An accompanying photo clearly shows how the AMP Press graphed the similar bullet seating force for three annealed cases (blue traces) and then singled out the fourth, unannealed case as a glaringly obvious anomaly (red trace). The vertical (Y) axis of the graph indicates the three annealed cases required 110 to 120 inch-pounds of peak force to seat bullets, whereas the unannealed case needed only 80 inch-pounds. The latter unannealed case, then, is gripping the bullet with significantly less tension than the annealed cases – a potential flyer. “The reason for this is that the unannealed case still has spring back out of the sizing die, resulting in less neck tension during seating,” Alex Findlay explained in an email exchange when I showed him the image of the graph. Alex is the AMP Director and has been closely involved in developing both the AMP Annealer and AMP Press.

Reading the horizontal (X) axis from right to left in the photo shows three of the bullets traveled about .0265 inch to seat, and the fourth – the first blue line to rise vertically – traveled about .0275 to seat. Because the latter bullet traveled .001 inch in further contact with the case when seating, it indicates that the case was trimmed about .001 inch longer than the other three, or that perhaps the case chamfer varied from the other two, or that the bullet is a tad longer than the others. (The short, flat line of all four traces starting from the left is the “zero loading” distance, the distance the ram traveled before contacting the die’s seating stem.)

All three annealed cases (blue traces) show good uniformity. At the “0.10” point on the horizontal (X) axis, the force required to seat those bullets drops off dramatically from 110-120 inch-pounds to about 46-49 inch-pounds of “terminal force,” indicating the bullet bases have passed the case neck/shoulder junctions. The unannealed case (red trace), however, continues to resist bullet seating beyond that same point, still requiring about 72 inch-pounds of terminal force to seat. (Terminal force is also spelled out in the table to the right of the graph in the photo below.)

“This is again due to spring back, but with the opposite effect,” Alex said. “When the bullets were fully seated in the annealed cases, the necks tended to conform to the new dimension created by the bullet. Therefore, the force dropped off after the bullet had passed all the way down the neck. The unannealed neck, however, tried to retain its dimension, creating more seating force past the neck/shoulder junction. I have just done a quick test in the lab to confirm this.”
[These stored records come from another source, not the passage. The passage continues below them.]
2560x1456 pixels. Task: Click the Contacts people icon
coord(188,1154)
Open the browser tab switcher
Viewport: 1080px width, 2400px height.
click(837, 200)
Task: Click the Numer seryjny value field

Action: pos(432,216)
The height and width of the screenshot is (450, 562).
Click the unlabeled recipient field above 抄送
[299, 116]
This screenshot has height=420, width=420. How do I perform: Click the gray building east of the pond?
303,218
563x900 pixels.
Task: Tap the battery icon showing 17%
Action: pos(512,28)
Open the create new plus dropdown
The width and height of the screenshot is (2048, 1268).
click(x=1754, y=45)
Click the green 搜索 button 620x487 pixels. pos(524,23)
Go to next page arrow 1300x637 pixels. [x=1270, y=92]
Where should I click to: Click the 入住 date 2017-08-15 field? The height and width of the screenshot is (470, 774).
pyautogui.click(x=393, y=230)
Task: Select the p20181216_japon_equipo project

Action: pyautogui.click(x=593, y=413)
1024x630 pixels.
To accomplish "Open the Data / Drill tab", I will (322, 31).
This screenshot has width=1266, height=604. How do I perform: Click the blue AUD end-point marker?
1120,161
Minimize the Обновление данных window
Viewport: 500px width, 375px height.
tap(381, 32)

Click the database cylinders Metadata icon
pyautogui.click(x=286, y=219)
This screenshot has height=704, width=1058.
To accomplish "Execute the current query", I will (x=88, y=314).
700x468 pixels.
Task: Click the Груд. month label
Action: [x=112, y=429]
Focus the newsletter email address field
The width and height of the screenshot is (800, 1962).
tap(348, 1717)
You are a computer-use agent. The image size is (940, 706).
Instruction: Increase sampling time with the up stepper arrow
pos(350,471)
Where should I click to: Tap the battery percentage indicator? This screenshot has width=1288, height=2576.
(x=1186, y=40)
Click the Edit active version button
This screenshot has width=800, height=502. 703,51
Retailing for $1,395 (available at AmpAnnealing.com/amp-press/), the AMP Press is the first tool to show the handloader graphically and precisely what’s happening with neck tension, and it illustrates for us the direction precision handloading has been taking, the interfacing or incorporation of digital technology into precision mechanical technology. We saw it first in our chronographs, a much-needed development because no accurate mechanical measurement of bullet velocity could be made in a simple, affordable, and readily transportable package for Joe Average Handloader. Chronograph technology itself evolved from vacuum tubes and bullets punching sensitized paper to optical detection of bullets to today’s Doppler radar units. Powder scales, too, went digital and then incorporated automatic tricklers, as well – another example of utilizing load cell transducer technology.

Here we have the first successful application of digital technology to Joe’s reloading press operation, limited to bullet seating for now (though perhaps “limited” is unfair). Despite my opening comment, the AMP Press doesn’t actually bolt to the reloading bench; rather, it sits there on its own sturdy legs, awaiting work like a placid Sphinx or maybe like an AA/Fuel dragster anticipating the green light into the future. What’s next?

I vote for a compact, affordable digital strain gauge that attaches easily onto the exterior of a rifle chamber to precisely measure chamber pressure. Someone is hopefully working on that now.